Director Quentin Tarantino won't be taking his latest script to the silver screen. But he is seeking to take the people who leaked it to court.

Tarantino -- the actor and director behind "Pulp Fiction," "Kill Bill" and "Django Unchained" -- filed suit against the gossip website Gawker on Monday after his script for "The Hateful Eight" leaked online last week.

In a federal court filing, he accused the site of "blatant copyright infringement by their promotion and dissemination of unauthorized downloadable copies of the leaked unreleased complete screenplay."

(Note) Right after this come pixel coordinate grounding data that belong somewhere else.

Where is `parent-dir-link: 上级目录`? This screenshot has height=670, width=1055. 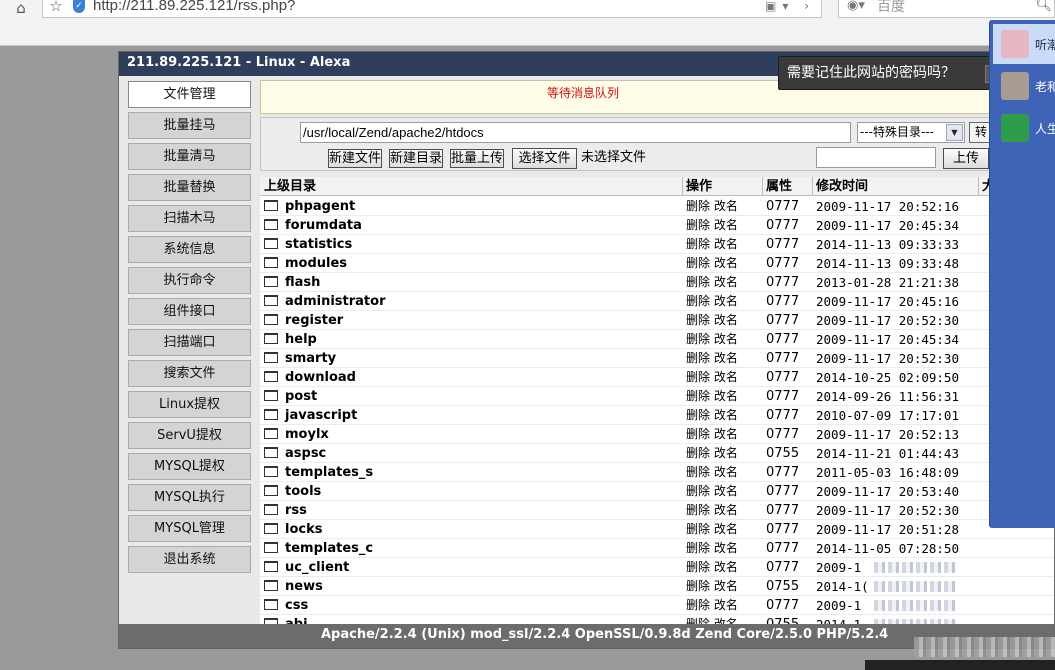
parent-dir-link: 上级目录 is located at coordinates (290, 186).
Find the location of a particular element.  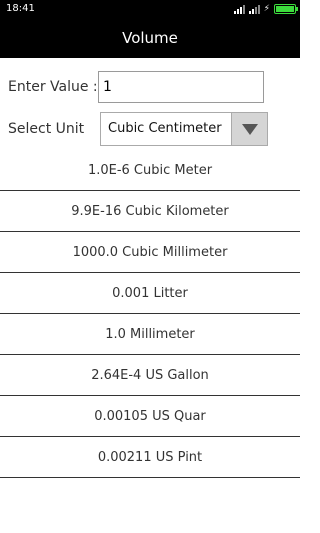

status-bar: 18:41 ⚡ is located at coordinates (150, 9).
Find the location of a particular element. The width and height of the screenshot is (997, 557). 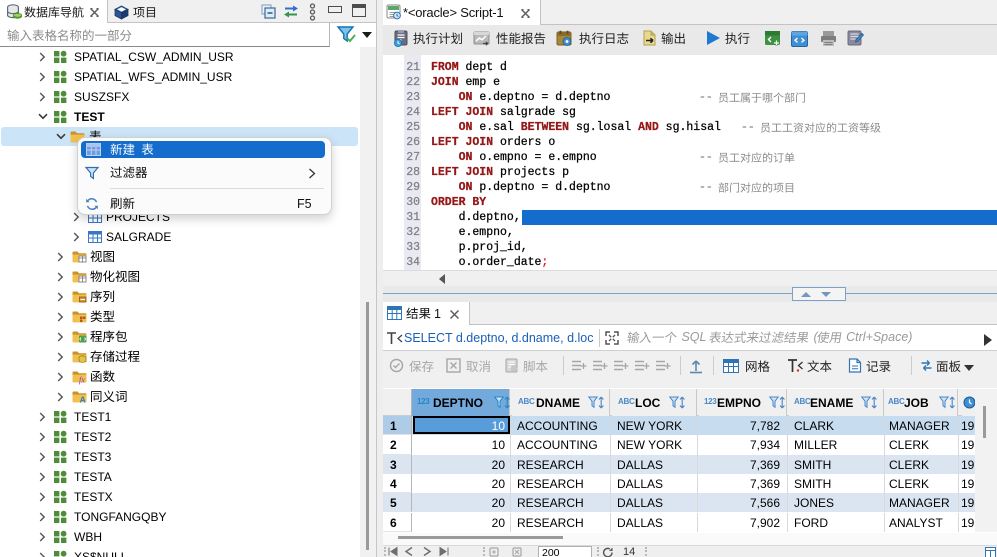

svg-text: fx is located at coordinates (82, 380).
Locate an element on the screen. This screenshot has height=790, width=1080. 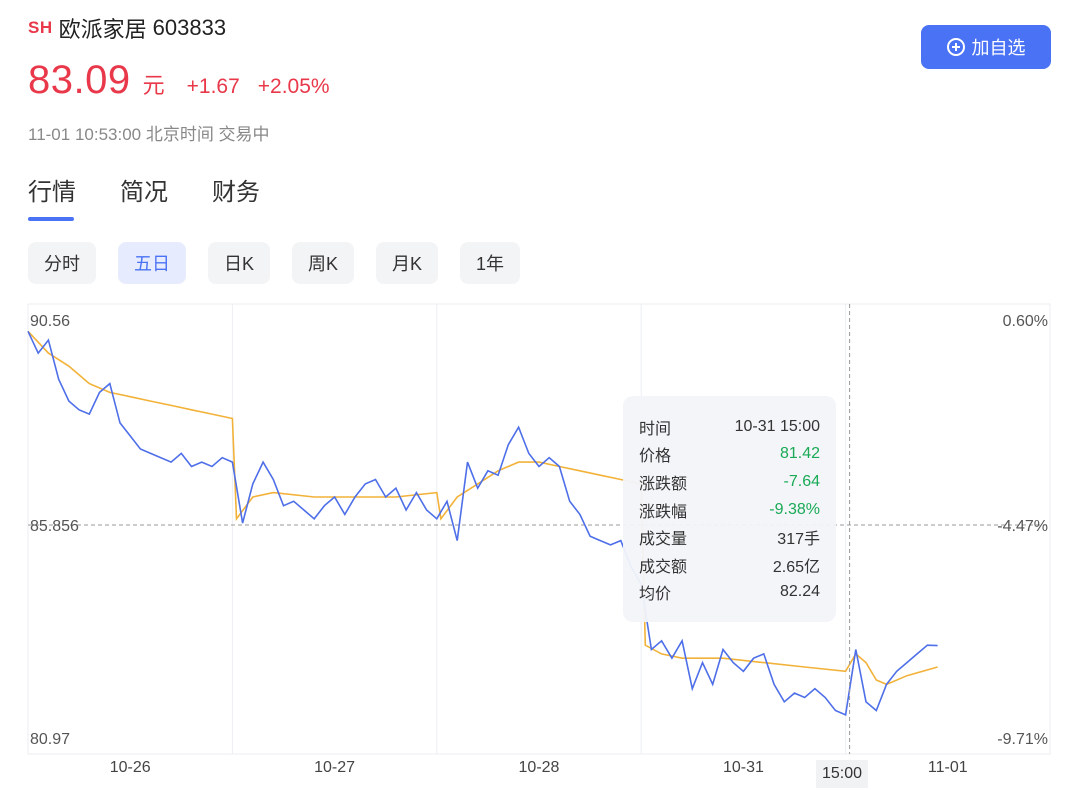
tooltip-row-amount: 成交额 2.65亿 is located at coordinates (730, 565).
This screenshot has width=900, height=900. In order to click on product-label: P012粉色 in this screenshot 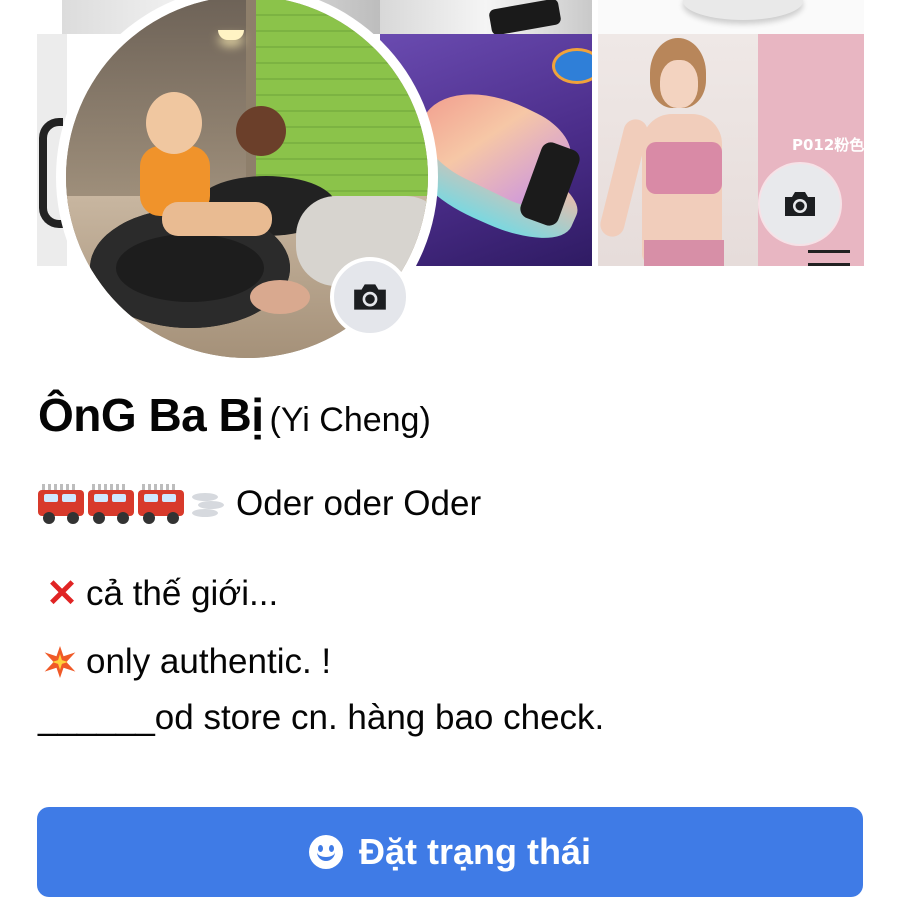, I will do `click(828, 145)`.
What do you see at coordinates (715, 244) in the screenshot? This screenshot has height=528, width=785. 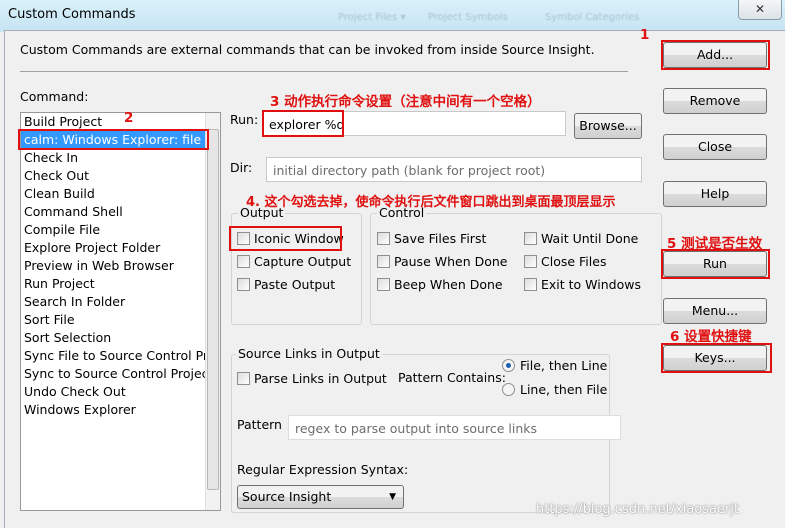 I see `annotation-5: 5 测试是否生效` at bounding box center [715, 244].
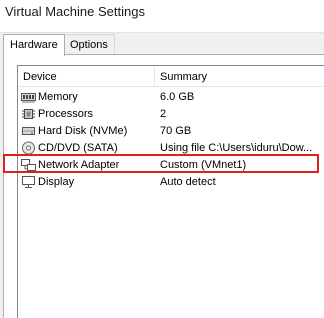  Describe the element at coordinates (28, 131) in the screenshot. I see `hard-disk-icon` at that location.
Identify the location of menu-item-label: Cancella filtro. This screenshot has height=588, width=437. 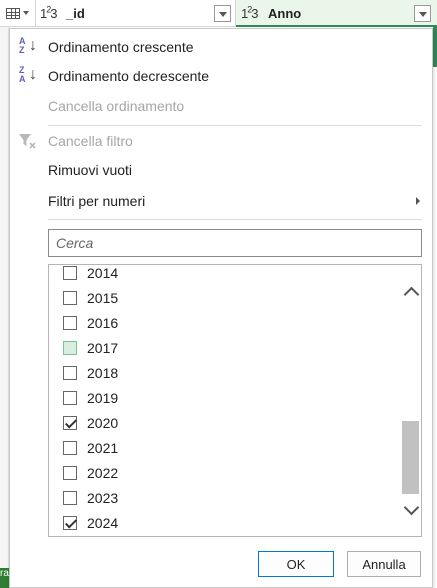
(90, 141).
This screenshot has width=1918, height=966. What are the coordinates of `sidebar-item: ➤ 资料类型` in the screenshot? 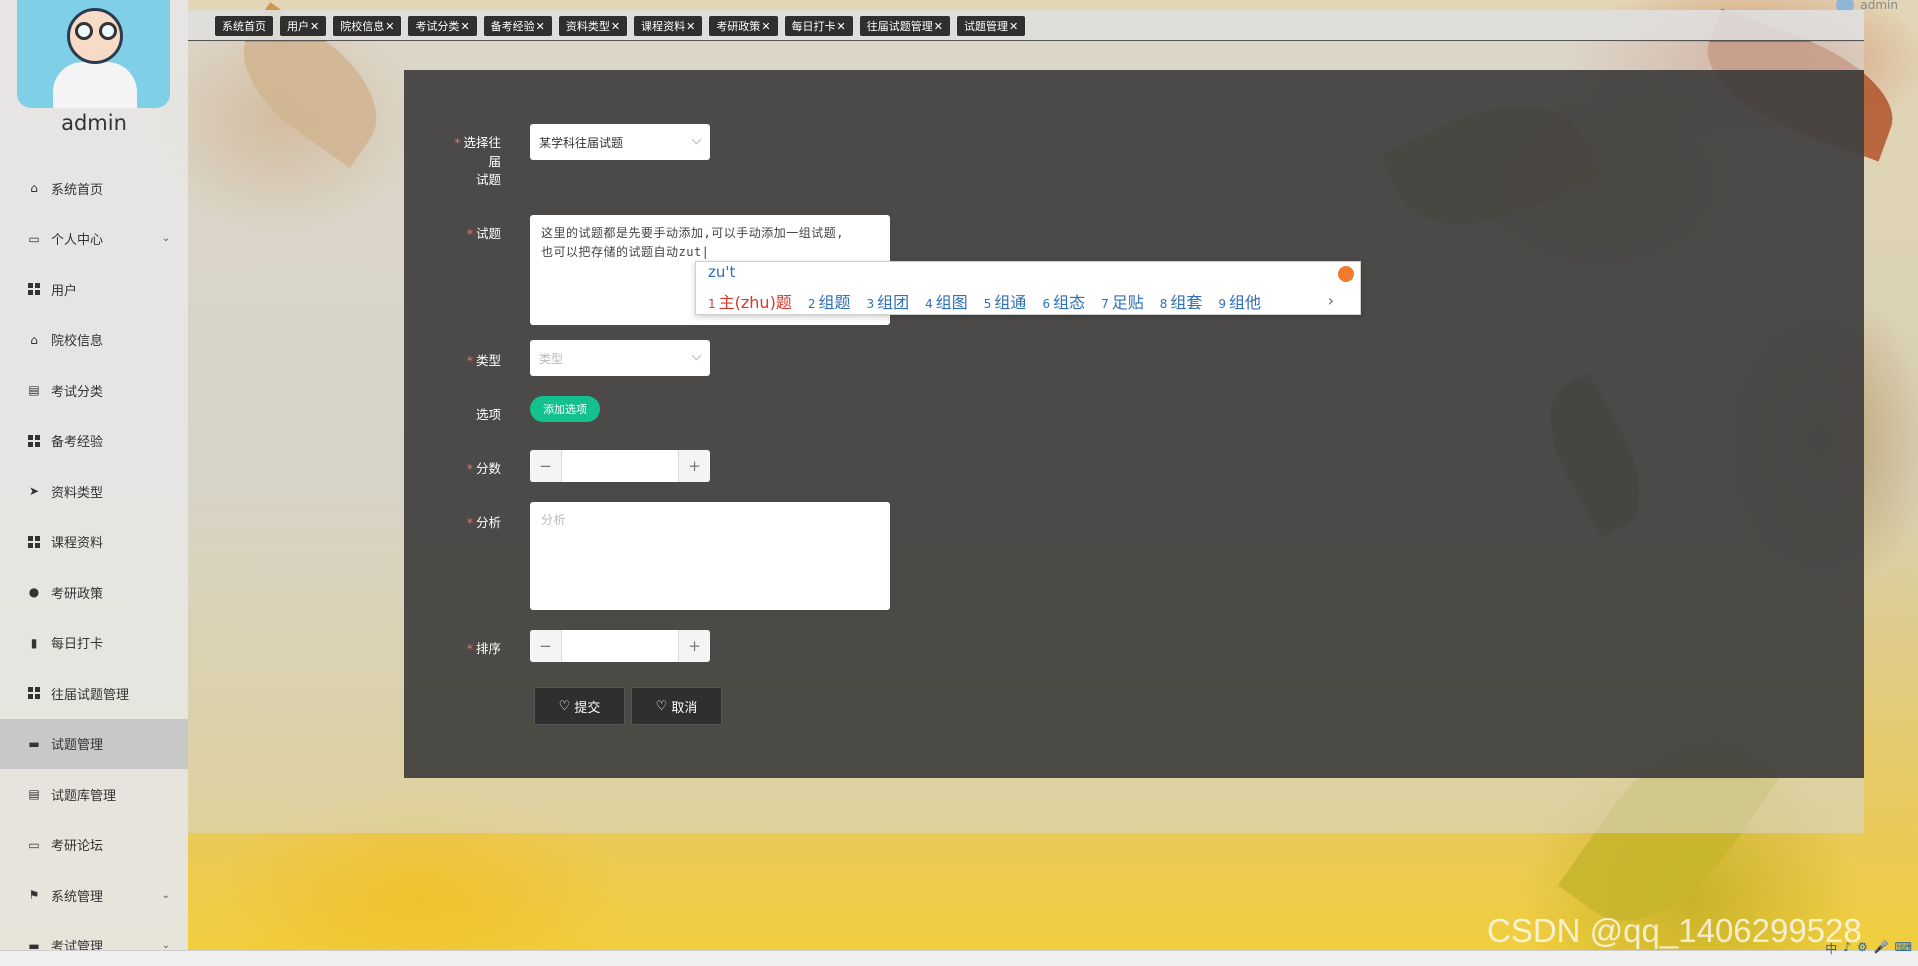 It's located at (94, 492).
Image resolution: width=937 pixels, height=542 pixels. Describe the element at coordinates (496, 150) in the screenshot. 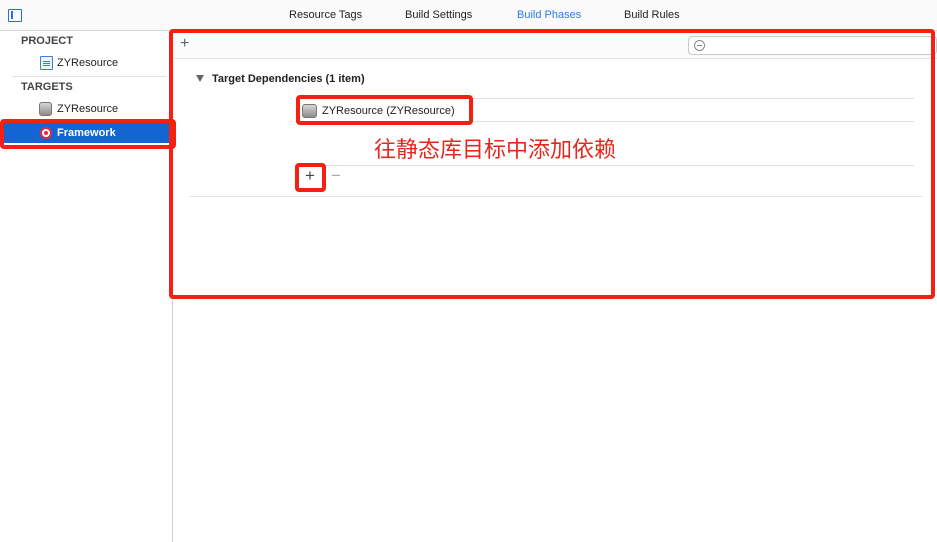

I see `annotation-text: 往静态库目标中添加依赖` at that location.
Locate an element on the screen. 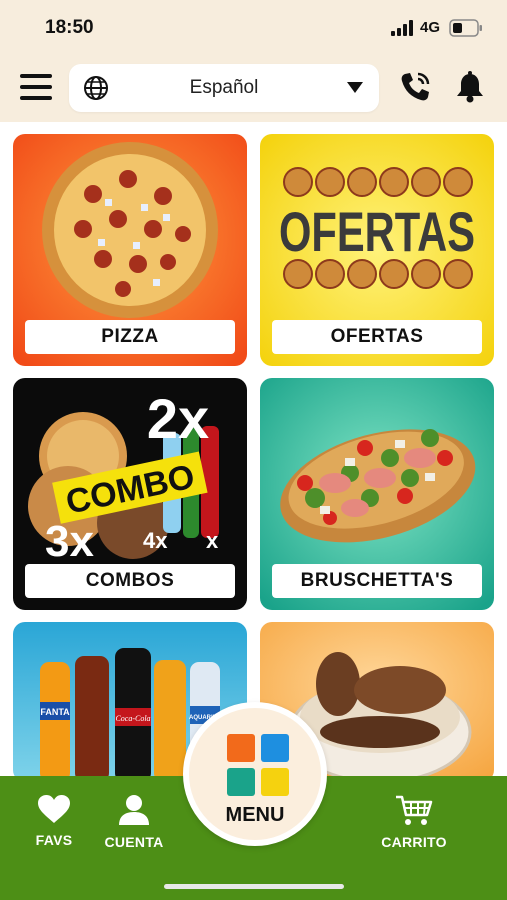 Image resolution: width=507 pixels, height=900 pixels. combo-x-text: x is located at coordinates (212, 540).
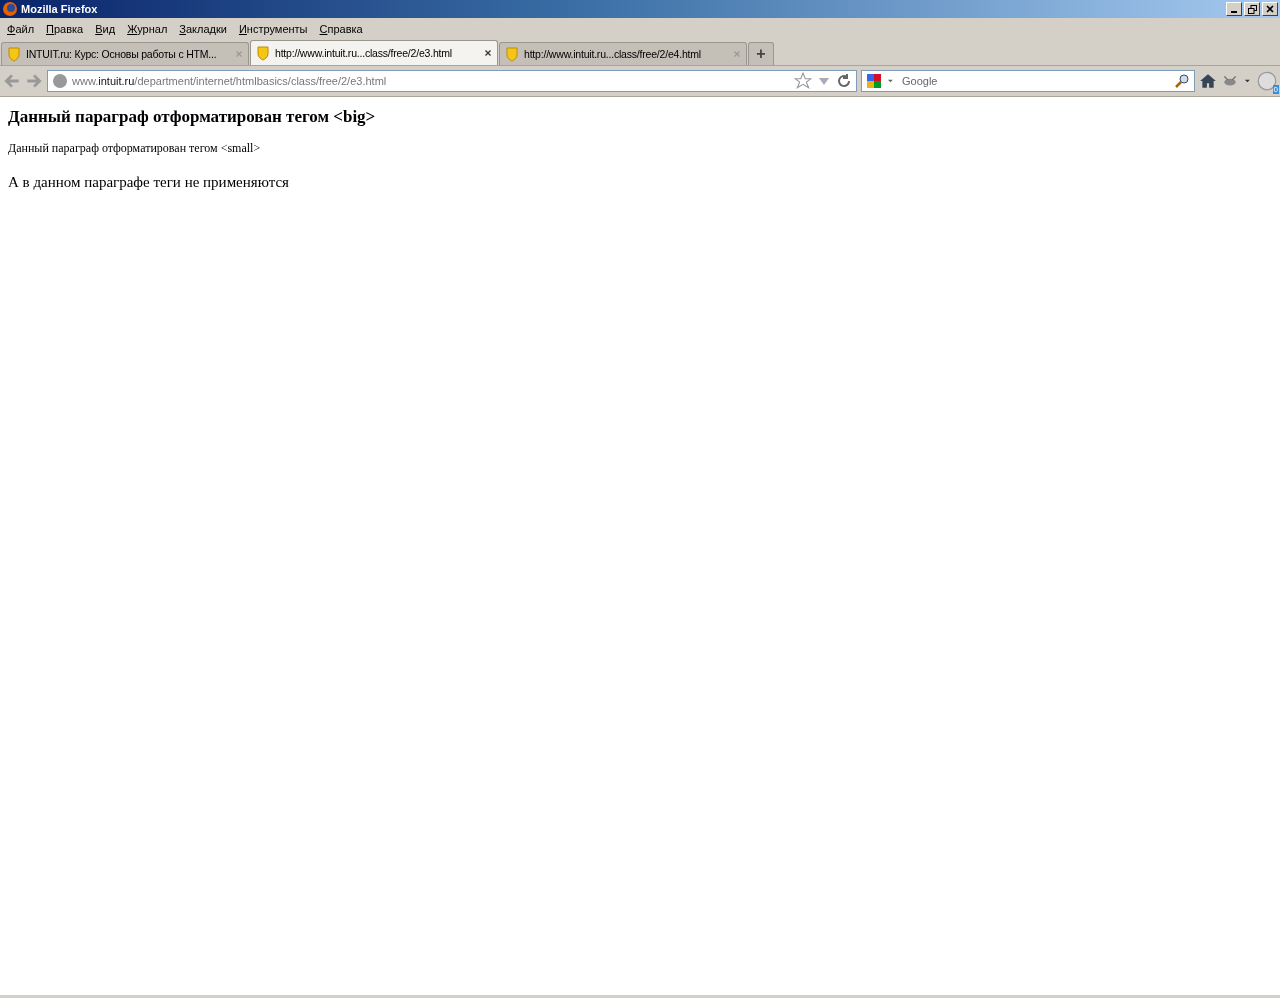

"There was nothing newsworthy or journalistic" about what Gawker did, the suit charges. Although Gawker did not post the script to its own site, Tarantino's attorney charged the script would not have been widely accessible if Gawker had not linked to it.

Gawker turned down repeated requests to remove links to download the script, the complaint charges. A Gawker post offering links to the script remained online Monday.

Gawker's publisher did not respond to a request for comment.

Related: "The Hobbit" dispute sparks lawsuit

"The Hateful Eight" is a Western, the same genre as his 2012 hit "Django Unchained." That movie won him an Oscar for writing and a Golden Globe for best screenplay.

After the script was leaked, Tarantino's spokesman told CNN the director was shelving plans to produce "The Hateful Eight" himself.

He told the gossip site Deadline that he had given the script to only six people, including actors Michael Madsen, best known as the killer in "Reservoir Dogs," as well as Bruce Dern and Tim Roth, for whom "Reservoir Dogs" was his breakthrough film.

Somehow, the script leaked. It was posted through a site that lets users anonymously upload and download files.

Instead of directing the film himself, Tarantino is expected to sell the script and will instead take into production a second script he was working on.

The court filing, from entertainment industry lawyer Martin D. Singer, said damages could be in excess of $1 million.